32,000 investigated for corruption
By Liu Chang (China Daily)
Updated: 2006-01-20 06:20
More than 32,000 people were investigated last year by public prosecutors in China for alleged corruption, and over half were found to be guilty, according to sources with the Supreme People's Procuratorate.
"We still face a serious task in fighting corruption," Xinhua News Agency quoted an official with the anti-corruption and bribery bureau of the Supreme People's Procuratorate as saying in Ningbo, East China's Zhejiang Province.
Officials abusing their rights in personnel arrangement, justice and project authorization will be the focus for punishment. Other major target areas include finance, project contracting, land management, mineral development and government purchasing, sources said.
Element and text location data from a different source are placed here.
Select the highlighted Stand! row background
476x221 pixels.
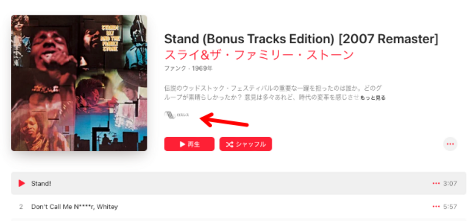click(239, 183)
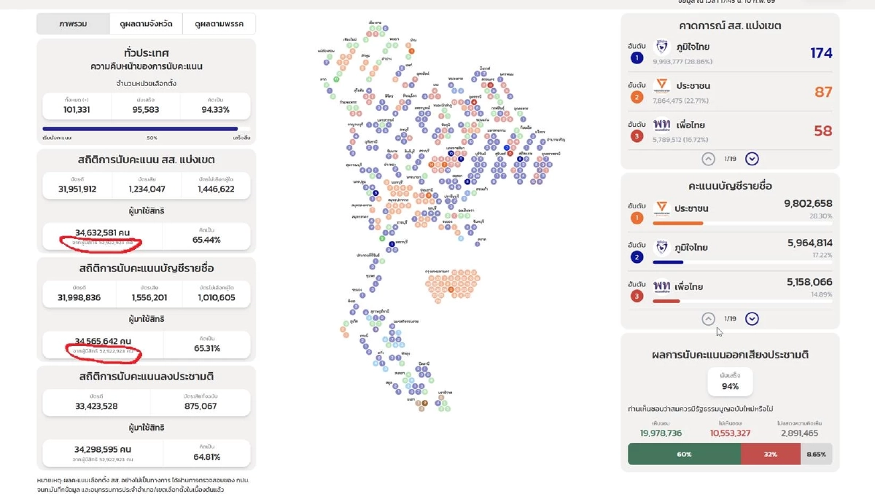Click the orange ประชาชน logo in party-list votes panel
This screenshot has width=875, height=499.
[x=662, y=208]
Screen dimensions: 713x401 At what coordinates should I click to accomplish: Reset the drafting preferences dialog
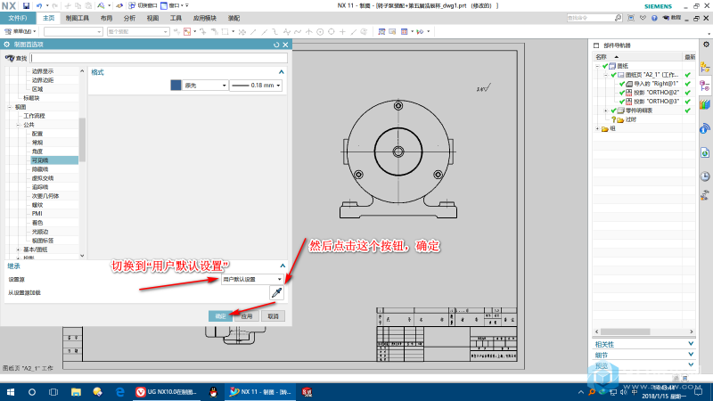[x=276, y=45]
Meanwhile, the corruption case of the former vice-secretary of Shanxi Provincial Party Committee Hou Wujie is being reviewed by the No 1 Branch of the Beijing Municipal People's Procuratorate, and a decision will be made soon.
He was charged with accepting bribes of some US$100,000 from Shao Jianwei, the vice-director of the Taiyuan Municipal Bureau of Public Security, who was seeking promotion.
Hou was dismissed from post and expelled from the Party in 2005.
In related news, former vice-president of the Agricultural Development Bank of China Hu Chushou was sentenced to life imprisonment on Wednesday for accepting bribes worth US$789,000.